歯が原因ではないのに歯が痛く感じるケースがあります。難しい言葉で言うと、「非歯原性歯痛」と言うそうです。
その中で比較的多いのが、副鼻腔炎(特に上顎洞炎)による痛み、そしてもう一つは神経痛です。
鼻の周囲(裏側)の頬骨の中に、副鼻腔と言う鼻とつながった空洞がいくつかあります。その中の目の下、鼻の横あたりにある空洞を上顎洞と言います。(maxillary sinus)
上顎洞は上の奥歯の根に隣接しています。なんらかの理由で上顎洞が炎症を起こすと痛みや腫れが出ます。(虫歯が原因で上顎洞炎を起こすことも1~2割あると言われます)
時折、ものを噛むときに歯が痛む(咬合痛)症状を伴うことがあります。上顎洞の炎症が隣接している臼歯の歯根膜に拡がるからです。
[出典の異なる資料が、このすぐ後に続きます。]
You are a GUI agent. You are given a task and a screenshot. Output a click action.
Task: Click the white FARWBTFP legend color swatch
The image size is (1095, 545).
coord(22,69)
歯がズキズキ痛むように感じることもあります。
歯に以上がない場合、上顎洞炎の痛みであって、歯が原因ではないですから、症状を軽減するために抗生物質を処方しますが、 耳鼻咽喉科へ行って頂く事になります。
もうひとつの神経痛は診断が難しいです。耳の付け根あたりの大きな神経節(三叉神経、そこから3本に神経が枝分かれして顔に拡がって行きます)になんらかの問題が出ると、強い痛みが出ます。目の下であったり、奥歯であったり、あたかも歯に激痛があるように感じる方が多いようです。
歯や、顎関節などに異常が見られないとき、神経痛の疑いがあるときは、脳神経外科、或はペインクリニックを受診されることをお勧めしています。薬物療法になることが多いようです。
ただ、痛みを感じる部分の歯に明らかな問題が見えない場合でも、当該の歯に金属のかぶせもの(クラウン)や、大きな詰め物がしてあると、レントゲンでもその中は見えませんから、診断が難しくなります。
時折、原因と思われる歯に着けてある古い冠(クラウン)を外してみると、中の歯が虫歯でボロボロになっている事があります。
歯の痛みには、原因によって特有の痛みの種類がありますから、ある程度の正確な診断は可能です。それらに当てはまらない症状の時には、非歯原性歯痛を候補に挙げることになります。
上顎洞炎からの痛みは治療(投薬、洗浄、手術等)で治まります。(残念ながら上顎洞炎自体は慢性化することも多いようです)神経痛の場合は難しいことが多いかもしれません。
この様に、歯が痛い!と思っても、いろいろなケースが考えられます。すべて虫歯のせいだと思っていらっしゃる方もいますが、そうではないんですね。でも、何かあったら早めにご相談頂きたいと思います。わたしたちの手に負えないこともあるのですが、少しでもお役に立てれば、と願っています。